Tuesday, January 22, 2013

Learning the Ropes

Instruction from the mission office is to send all letters and packages to the above address , and that it's better to send USPS, because they can just
 forward it on if they don't have an upcoming meeting. 
Eliza's Mom

Hermanas Houghton and Clayton
February 16, 2013

January 22, 2013

Dear Family, Friends, and blog Followers,

I am in Florida! I got here last Tuesday night, after a long day of being in the airport. We left the MTC at 3 am, but a fire alarm went off in our building at midnight, so all of the sisters in the group got zero sleep! Our first flight got canceled, so it was a wait, but we got to talk to lots of people in the airport and on the plane. Also, I got to call home and I thought I would have time to call Luke but our layover was too short, and we got on the plane just as he was getting out of classes :( Sorry Luke!

After a night in the hotel we had some training on mission rules and guidelines, procedures, and talking to people. We went over to the chapel for a transfer meeting, all had to bear our testimonies, and then got assigned! I am in the West Palm North area of the Palm Beach Zone (which the assistants to the president described as the promised land for Spanish-speaking missionaries!), any my companion is Hermana Clayton. She has been in the mission since August, and has been in our area for one transfer. In mission lingo, she is my mom and she dies in December. Another funny thought: our two APs are Elders Shipley and Gust. I feel nautical whenever I see them.

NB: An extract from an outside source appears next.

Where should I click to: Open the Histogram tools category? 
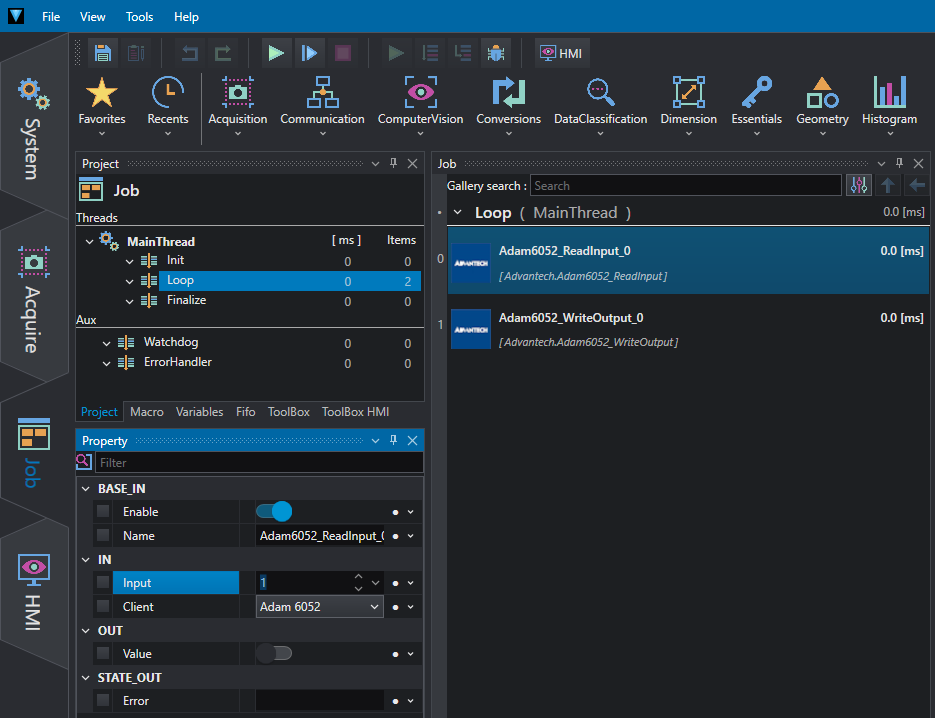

Sister Clayton is great! We are very different in our viewpoints and in our teaching approaches, but that just means we have more to learn. She is amazingly patient. I said to her the other day that training must be a lot like other missionary work - invite, teach a little, and wait until the Spirit whonks the other person over the head. She is seriously one of the nicest people ever.

In the mission I am learning a lot about finding the people who have been prepared by the Lord to be ready to receive the gospel. I had a hard time with this at the beginning - we go pray with people, follow up with them if they accept an invitation to be baptized, and then drop them if they back off at all. But I've gained a testimony that there really are people who are ready, and the Spirit is the most important companion. It doesn't matter so much what we teach them as what the Spirit teaches them. We just need to help them feel the Spirit, recognize it, and know how to act on the impressions they receive. I really know that this gospel is true. Our approach wouldn't work for anything else - any other idea or product. We're not selling anything, and we don't have to negotiate about what the Spirit tells people is true.

We had a baptism this week - a young man (21-ish) from Guatemala, named Henry. He is awesome. We told him about the Word of Wisdom as well as the other commandments, and he took it like a champ. No complaints, just saying that he knew he needed to follow God. He texted us the day after his baptism saying that he was really happy because he had a new friend - Jesus.

Probably my favorite investigator is Daniel. He is in his mid thirties, has a ton of faith, and thinks a lot like me. When we taught him about the Plan of Salvation I really knew I was supposed to be there. He needed my in-depth, somewhat intellectual approach to gospel learning to help him internalize some things and know that the scriptures can give us answers, and I really felt the Spirit while we were teaching him. He is getting baptized this Sunday, and I am so excited for the joy he is going to receive! (Oh, and he's also an amazing cook.)

Eliza and her companions in Provo
--a bit of a weather switch!
Okay, total switch of topic. Florida is amazing. My body adjusted just about immediately to the temperature change - now I feel cold if our apartment is below 76! The days are usually between about 68 and 82, and we've gotten light rain a few times. The only problem with the humidity is when I run, because I feel like I'm not getting enough oxygen. The foliage is way greener than anywhere else I've lived during the winter, and the grass has really thick blades. Random thought again, we can often figure out which houses have Spanish-speakers in them by the foliage - HIspanics tend to have plant-filled yards whereas English-speakers tend to have just grass.

Sister Clayton and I are two of four missionaries assigned to our ward. We live with Sister Johnson and Sister Ellett, who cover some of the same area but work in the English ward. We frequently have to refer English-speaking people we meet to them. We refer Creole-speakers to the Elders a district up. I've met Cubans, Guatemalans, lots of Mexicans, Puerto Ricans, Nicaraguans, Colombians, Hondurans... It's awesome.